市町村の4分の1が所有者不明土地の存在把握できず<その他>

国土交通省では、2019年6月に施行された所有者不明土地法の見直しなどに向けた審議を進めているが、このほど開かれた国土交通省の国土審議会土地政策分科会企画部会で示された「所有者不明土地法の見直しに向けた地方公共団体へのアンケート調査」結果では、回答した市町村の25%と4分の1が、登記簿上所有者不明の土地が「あるかどうかわからない」としていることが明らかになった。

同調査は、47都道府県と特別区を含む1747市町村を対象に、本年2月10日から3月10日まで実施し、都道府県は全て、市町村は72%(1262団体)が回答した。それによると、登記簿上、所有者不明土地の存在を把握している市町村は全体の76%。うち45%が「所有者不明土地があるとは認識も、調べていない」とする一方、24%が「公共事業等、自らの事業の関係でその存在を把握」、7%が「法務局等を通じて把握」と回答している。

所有者不明土地の存在を具体に把握している市町村のうち、地域福利増進事業の活用(複数回答)について、「そもそも検討しなかった」が90%にのぼり、「検討したことがある」のは11%にとどまった。「検討したが手続きを講じなかった」理由のうち、「人手不足」が最も多かったが、制度的な問題として、「適当な事業がない」、「使用権10年の費用対効果が低い」が多く挙げられている。
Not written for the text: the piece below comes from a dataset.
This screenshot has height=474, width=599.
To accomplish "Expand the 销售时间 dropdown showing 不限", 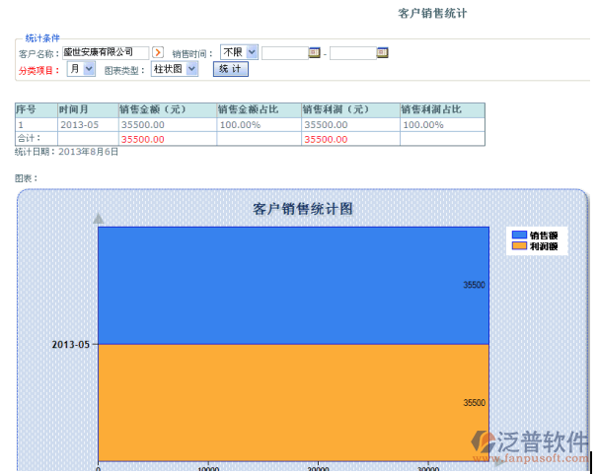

行いたいと思ったことのある地域福利増進事業については、「土地の管理を行う事業」が42%と最も多く、「災害応急対策に資する事業」(11%)、「再生可能エネルギー発電施設の整備事業」(4%)と続く。また、管理不全土地に対する新たな仕組みについて、固定資産課税台帳等を活用して所有者探索ができる仕組みや、指導・助言・勧告・命令等の措置を法律に規定することに対し、いずれも半数以上の地方公共団体が積極的な意向を示した。

所有者不明土地は、長期間の相続登記の未了が大きな発生原因。その結果、相続人が多数にのぼり、かつ、戸籍が現存していない者や海外移住後に死亡した者がいるなどで、全ての法定相続人の特定ができずに公共工事が進展しないなどの支障が出ている。所有者不明土地法は、長期相続登記等未了土地解消作業の対象土地の運用見直し等、法施施行後3年経過の見直しに向けた検討が行われており、次期通常国会に改正法案提出が予定されている。